If different train configurations can be used to operate the same trip, then the problem becomes more complex. Each node would then represent the operation of a given trip by a specific train configuration, and there is an arc from node A to node B if it is possible to operate trip B after trip A using the same train configuration. In this version of the problem, a given trip corresponds to a subset of nodes, representing the operation of the trip using different train configurations. Thus, not every node needs to be covered by a path, but exactly one node among the subset of nodes corresponding to a trip must be covered. This leads to a network flow problem on hypergraphs [4].

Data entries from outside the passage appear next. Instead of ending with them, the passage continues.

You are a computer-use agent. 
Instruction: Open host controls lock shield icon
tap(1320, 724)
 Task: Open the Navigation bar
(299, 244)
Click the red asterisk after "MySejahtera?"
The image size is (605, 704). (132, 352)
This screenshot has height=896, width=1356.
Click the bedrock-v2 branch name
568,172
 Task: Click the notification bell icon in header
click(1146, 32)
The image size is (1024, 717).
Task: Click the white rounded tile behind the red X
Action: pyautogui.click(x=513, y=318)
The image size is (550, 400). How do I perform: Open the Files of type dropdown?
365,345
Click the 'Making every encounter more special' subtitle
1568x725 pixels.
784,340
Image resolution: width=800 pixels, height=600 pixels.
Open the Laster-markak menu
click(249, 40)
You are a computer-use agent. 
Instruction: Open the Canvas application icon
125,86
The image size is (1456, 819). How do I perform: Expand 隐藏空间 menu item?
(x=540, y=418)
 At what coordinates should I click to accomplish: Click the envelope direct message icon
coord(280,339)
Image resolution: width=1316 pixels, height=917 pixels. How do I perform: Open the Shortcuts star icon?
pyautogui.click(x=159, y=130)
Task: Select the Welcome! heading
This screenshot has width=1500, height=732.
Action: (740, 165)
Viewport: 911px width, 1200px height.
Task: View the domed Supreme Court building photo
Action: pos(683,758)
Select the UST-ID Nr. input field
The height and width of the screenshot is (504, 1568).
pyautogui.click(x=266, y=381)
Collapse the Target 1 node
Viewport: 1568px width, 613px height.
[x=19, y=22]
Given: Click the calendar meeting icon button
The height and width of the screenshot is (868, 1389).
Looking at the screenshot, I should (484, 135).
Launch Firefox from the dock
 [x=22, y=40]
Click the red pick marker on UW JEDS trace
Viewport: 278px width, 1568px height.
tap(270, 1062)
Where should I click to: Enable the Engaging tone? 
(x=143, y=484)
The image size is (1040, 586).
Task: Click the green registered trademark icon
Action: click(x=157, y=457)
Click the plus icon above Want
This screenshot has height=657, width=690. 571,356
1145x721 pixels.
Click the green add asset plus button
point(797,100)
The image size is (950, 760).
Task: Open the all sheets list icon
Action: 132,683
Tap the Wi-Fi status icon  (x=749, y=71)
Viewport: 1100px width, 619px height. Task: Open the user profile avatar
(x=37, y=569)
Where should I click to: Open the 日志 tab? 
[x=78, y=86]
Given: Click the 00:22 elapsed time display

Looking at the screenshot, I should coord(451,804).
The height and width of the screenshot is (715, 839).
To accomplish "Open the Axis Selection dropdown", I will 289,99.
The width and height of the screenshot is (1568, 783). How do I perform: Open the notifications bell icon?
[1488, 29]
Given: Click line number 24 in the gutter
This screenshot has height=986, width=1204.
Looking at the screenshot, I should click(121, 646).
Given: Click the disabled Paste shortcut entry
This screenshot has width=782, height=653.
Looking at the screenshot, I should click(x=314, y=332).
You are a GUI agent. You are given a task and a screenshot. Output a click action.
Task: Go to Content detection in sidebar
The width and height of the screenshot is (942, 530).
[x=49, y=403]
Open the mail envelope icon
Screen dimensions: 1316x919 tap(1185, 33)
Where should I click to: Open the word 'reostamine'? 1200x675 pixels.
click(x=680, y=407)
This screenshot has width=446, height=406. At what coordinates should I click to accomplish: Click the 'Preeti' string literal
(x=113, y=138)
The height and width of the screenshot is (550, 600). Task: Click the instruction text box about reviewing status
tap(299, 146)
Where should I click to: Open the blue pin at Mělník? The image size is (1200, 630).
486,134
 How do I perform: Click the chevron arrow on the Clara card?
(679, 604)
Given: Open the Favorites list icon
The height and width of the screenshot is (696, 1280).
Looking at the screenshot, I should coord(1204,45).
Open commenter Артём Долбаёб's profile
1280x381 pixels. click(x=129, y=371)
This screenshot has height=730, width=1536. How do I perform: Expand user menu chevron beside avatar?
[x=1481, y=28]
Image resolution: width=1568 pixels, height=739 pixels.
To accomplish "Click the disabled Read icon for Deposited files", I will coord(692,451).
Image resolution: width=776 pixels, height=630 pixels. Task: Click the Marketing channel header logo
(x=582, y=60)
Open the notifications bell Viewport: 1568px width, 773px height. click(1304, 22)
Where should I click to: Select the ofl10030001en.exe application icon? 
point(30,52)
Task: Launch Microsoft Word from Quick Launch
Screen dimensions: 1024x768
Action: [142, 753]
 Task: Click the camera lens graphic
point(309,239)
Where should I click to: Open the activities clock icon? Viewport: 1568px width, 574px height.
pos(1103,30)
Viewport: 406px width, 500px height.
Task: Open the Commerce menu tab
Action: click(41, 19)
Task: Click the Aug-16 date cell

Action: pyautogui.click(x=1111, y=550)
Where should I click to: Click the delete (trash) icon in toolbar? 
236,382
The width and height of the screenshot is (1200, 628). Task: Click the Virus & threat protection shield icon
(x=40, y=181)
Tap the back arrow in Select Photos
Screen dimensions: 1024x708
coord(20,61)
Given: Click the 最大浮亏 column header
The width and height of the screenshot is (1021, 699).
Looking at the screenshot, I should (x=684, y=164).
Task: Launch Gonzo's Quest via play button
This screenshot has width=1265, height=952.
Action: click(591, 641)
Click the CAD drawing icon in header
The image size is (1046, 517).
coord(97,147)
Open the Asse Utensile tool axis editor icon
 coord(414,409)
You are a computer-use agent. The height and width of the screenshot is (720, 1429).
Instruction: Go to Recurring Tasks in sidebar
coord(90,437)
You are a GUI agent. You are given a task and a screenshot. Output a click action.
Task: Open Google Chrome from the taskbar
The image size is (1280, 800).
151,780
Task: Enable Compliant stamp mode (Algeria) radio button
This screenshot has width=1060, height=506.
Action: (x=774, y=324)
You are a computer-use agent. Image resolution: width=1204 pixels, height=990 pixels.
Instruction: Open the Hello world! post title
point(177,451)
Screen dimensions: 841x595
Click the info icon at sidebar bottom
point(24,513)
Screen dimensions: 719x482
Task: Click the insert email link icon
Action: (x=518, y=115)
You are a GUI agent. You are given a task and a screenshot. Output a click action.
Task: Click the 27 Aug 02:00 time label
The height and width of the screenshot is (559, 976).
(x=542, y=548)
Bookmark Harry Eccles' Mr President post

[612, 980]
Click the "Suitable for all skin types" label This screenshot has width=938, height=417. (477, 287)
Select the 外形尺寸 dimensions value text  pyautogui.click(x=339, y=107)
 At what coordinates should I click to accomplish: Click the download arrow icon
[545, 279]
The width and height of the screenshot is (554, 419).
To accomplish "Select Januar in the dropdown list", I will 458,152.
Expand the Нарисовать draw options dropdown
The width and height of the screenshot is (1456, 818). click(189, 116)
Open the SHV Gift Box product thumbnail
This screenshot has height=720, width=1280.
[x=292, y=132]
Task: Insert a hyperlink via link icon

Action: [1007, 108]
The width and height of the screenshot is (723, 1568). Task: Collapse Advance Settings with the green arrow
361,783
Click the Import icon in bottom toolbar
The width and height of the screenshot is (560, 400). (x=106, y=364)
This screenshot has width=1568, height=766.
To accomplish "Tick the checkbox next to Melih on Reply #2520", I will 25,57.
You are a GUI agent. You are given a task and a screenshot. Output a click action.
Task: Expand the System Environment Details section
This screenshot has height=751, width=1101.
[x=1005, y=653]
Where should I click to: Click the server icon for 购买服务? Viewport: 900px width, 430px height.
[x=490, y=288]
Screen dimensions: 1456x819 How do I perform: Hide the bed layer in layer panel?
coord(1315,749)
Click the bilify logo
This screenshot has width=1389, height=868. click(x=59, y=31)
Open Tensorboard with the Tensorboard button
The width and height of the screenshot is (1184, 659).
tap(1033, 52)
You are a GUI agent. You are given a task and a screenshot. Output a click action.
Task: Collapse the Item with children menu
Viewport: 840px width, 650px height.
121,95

After the train configurations have been assigned, crew must be assigned to the operation of trips. The framework for assignment of crew to trips is similar to that of equipment scheduling, but there are many more constraints. There are many labour rules to be considered regarding shift lengths, meal breaks and rest breaks, required days off during a week/month, rest period after night-shift work, etc. Unlike trains/locomotives that need not return to the depot until many days later, it is desirable that a crew start and end each day in the same depot; this means that the trips obtained from the equipment scheduling problem might be split into segments to allow for a change of crew between segments.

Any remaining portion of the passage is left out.